Provided passage =
Huge climate spend could make emerging nations insolvent
Emerging countries will pay a record $400 billion to service external debt this year, and 47 of them cannot spend the money they need for climate adaptation and sustainable development without risking default in the next five years, according to a report released on the eve of IMF/World Bank spring meetings.
Many of the at-risk
countries are in Africa, including Senegal, Nigeria and Kenya.
The report from the Debt Relief for Green and Inclusive Recovery Project (DRGR) found that the 47 developing countries would hit external debt insolvency thresholds, as defined by the International Monetary Fund (IMF), in the next five years if they invested the necessary amounts to hit 2030 Agenda and Paris Agreement goals.
"They would be in
such high debt distress that they would be knocking on the door of (default),
given the current debt environment, if they were going to try to mobilize that
kind of financing," said Kevin Gallagher, director of Boston University's
Global Development Policy Center, which led the project.
A further 19 developing
countries lack the liquidity to meet the spending targets without help, though
they would not approach default thresholds.

Stored items
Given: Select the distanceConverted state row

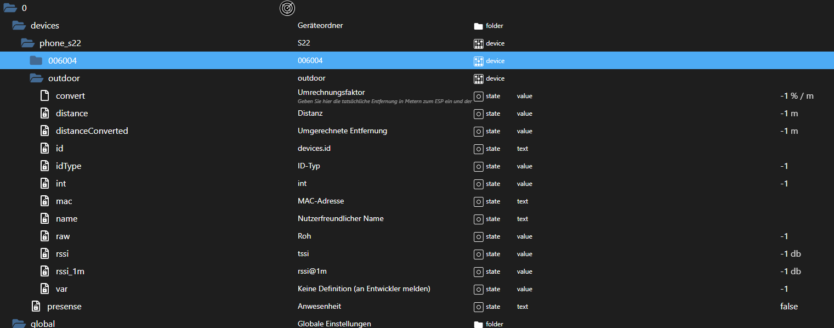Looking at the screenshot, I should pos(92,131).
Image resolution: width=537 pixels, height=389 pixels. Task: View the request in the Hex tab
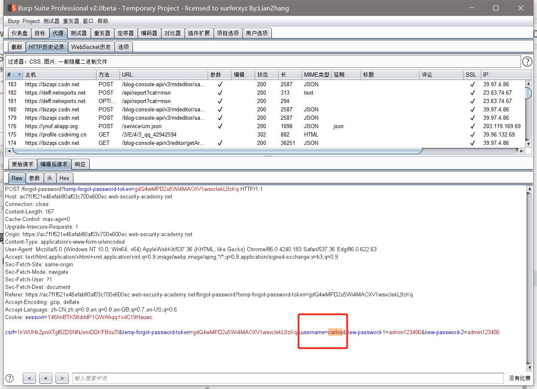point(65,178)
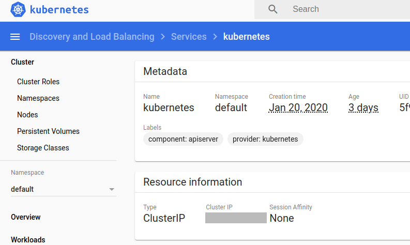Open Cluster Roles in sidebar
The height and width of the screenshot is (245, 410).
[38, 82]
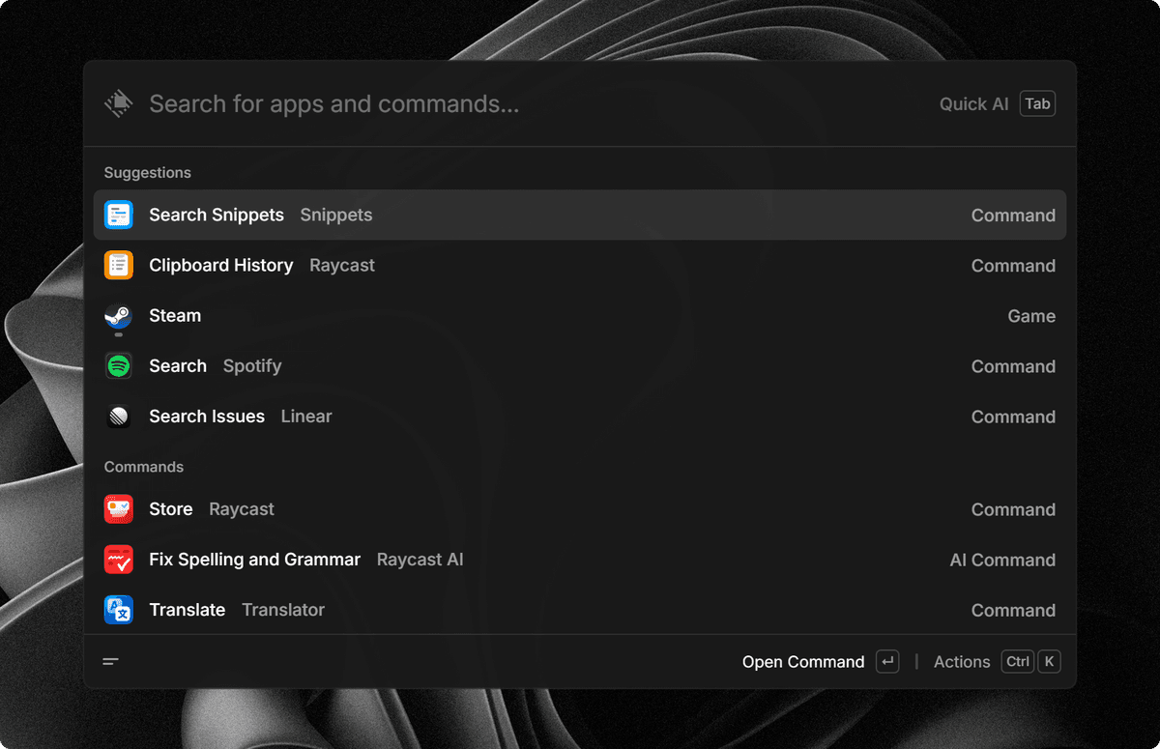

Exercise directions = Set down, word for word, the portion of the climate debt article from "Huge climate spend" to "Nigeria and Kenya.".

Your response =
Huge climate spend could make emerging nations insolvent
Emerging countries will pay a record $400 billion to service external debt this year, and 47 of them cannot spend the money they need for climate adaptation and sustainable development without risking default in the next five years, according to a report released on the eve of IMF/World Bank spring meetings.
Many of the at-risk
countries are in Africa, including Senegal, Nigeria and Kenya.